For the data below, restate word for word only the lines from the line containing "Task: Close the 本地 terminal tab" through the line containing "This screenshot has height=511, width=1200.", both ends included.

+++ Entries supplied

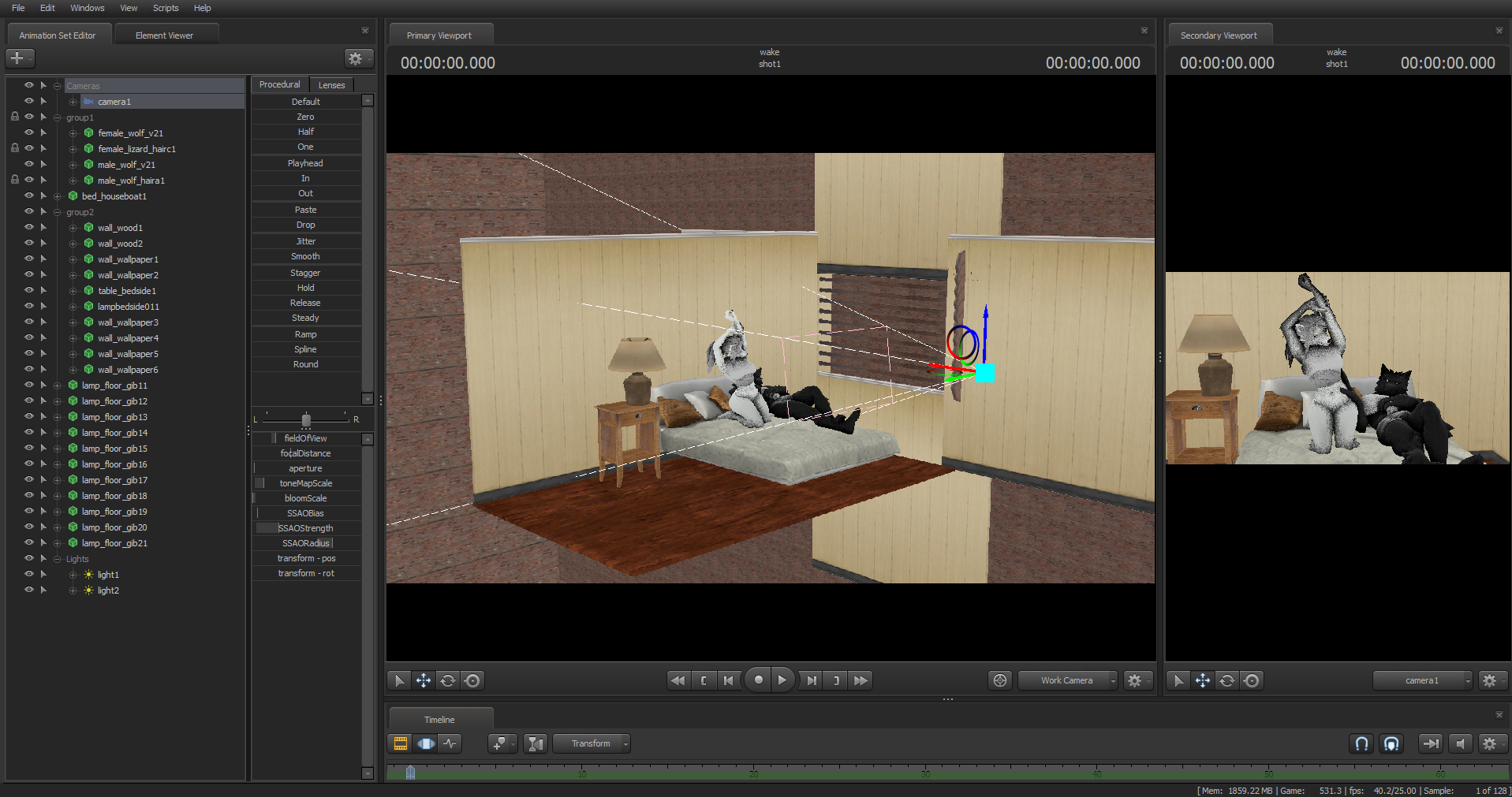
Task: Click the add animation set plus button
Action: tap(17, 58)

++++++
+++ Entries supplied

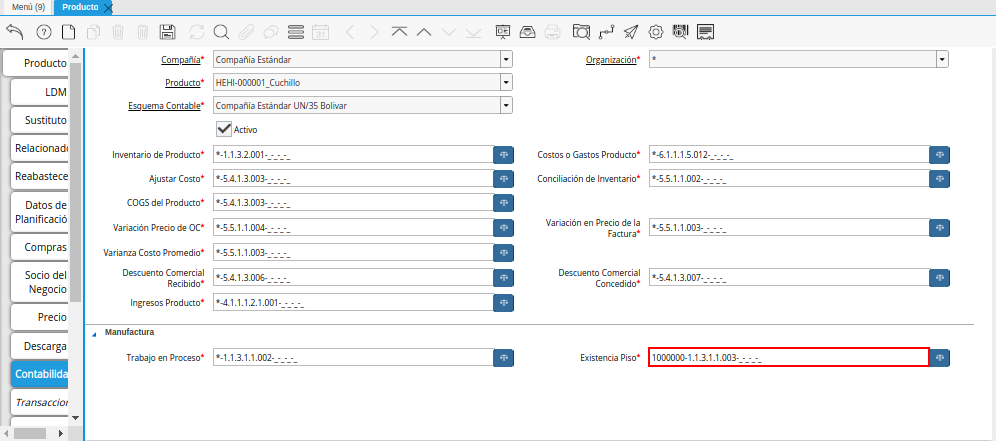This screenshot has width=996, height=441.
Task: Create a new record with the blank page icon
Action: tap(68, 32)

++++++
+++ Entries supplied

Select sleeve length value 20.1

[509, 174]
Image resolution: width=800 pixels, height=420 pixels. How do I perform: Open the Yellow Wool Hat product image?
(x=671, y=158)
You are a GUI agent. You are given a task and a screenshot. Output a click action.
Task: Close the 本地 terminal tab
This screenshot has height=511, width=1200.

++++++

(Exercise response):
Task: Close the 本地 terminal tab
This screenshot has height=511, width=1200.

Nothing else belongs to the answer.